Unemployment Numbers Improve in May: Is the Worst News Behind Us?


What a difference a day makes.

Yesterday, we heard from economists who called the U.S. employment landscape "grim", as 1.9 million Americans applied for unemployment last week. 

The Washington Post called that a "painfully high number" and The New York Times cited "further economic strain" across the fruited plains.

New unemployment numbers for May tell a different story, as the U.S. jobless rate fell to 13.3% from 14.7%, according to the U.S. Bureau of Labor Statistics. Economists had pegged the May jobless numbers at over 20% prior to the BLS report - an economic forecast airball for the ages.

To give you a grip on the wide disparity of payroll performance from month to month, the economy added 2.5 million jobs in May after shedding 20.7 million jobs in April.

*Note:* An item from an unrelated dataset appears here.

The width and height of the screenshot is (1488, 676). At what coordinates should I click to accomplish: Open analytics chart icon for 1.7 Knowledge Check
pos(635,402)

Now, economists are shifting gears and taking a more upbeat tone on the U.S. economy going forward. This from Mark Hamrick, Bankrate.com's senior economist on today's payroll report:

With a shocker of an upside surprise in the employment report, we may well have seen the worst of the historically horrific COVID-19 related economic downturn. 2020 has been marked by a series of continuing shocks. Finally, we’re seeing a positive shock in the May jobs report pointing to a quicker-than-expected economic recovery. We still need to step back and remember that the unemployment rate remains higher than the peak during the financial crisis and great recession.

Still, the solid rebound suggests that investors who bid up stock prices in recent weeks were correct in anticipating solid improvement. Whether those levels will be sustained remains to be seen.

Of those remaining unemployed, some 15 million believe they are on temporary layoff with the hope of soon joining those back at work.

American consumers, workers and business leaders all share the desire to be in a better place. That journey appears to have begun.

Leading the way, leisure and hospitality, added 1.2 million jobs after losing more than 8 million jobs in the previous two months. Bars and restaurants comprised about half of the total gain in payrolls, according to the Labor Department.

The retail sector also saw a welcomed rebound in job gains, adding 368,000 jobs after losing 2.3 million in April.

Another positive reversal was with labor force participation, those working or looking for work, which increased in May after declines in the previous two months.

We remain mindful of the uneven nature of joblessness and employment. With a jobless rate of 13.9%, more adult women than men (11.6%) are out-of-work. The jobless rate for Blacks at 16.8% remains higher than for whites at 12.4%. Nearly 1 out of 3 teens were jobless last month.

As Hamrick notes, we're nowhere near out of the woods yet. Still, the U.S. economy took a major step toward stability with the May jobs numbers, and that's good news for Main Street Americans anxious about their own job security and financial prospects.

For one night, at least, those people can sleep better. The vaunted U.S. economy seems to be getting back up on its feet and, against great odds, is moving forward.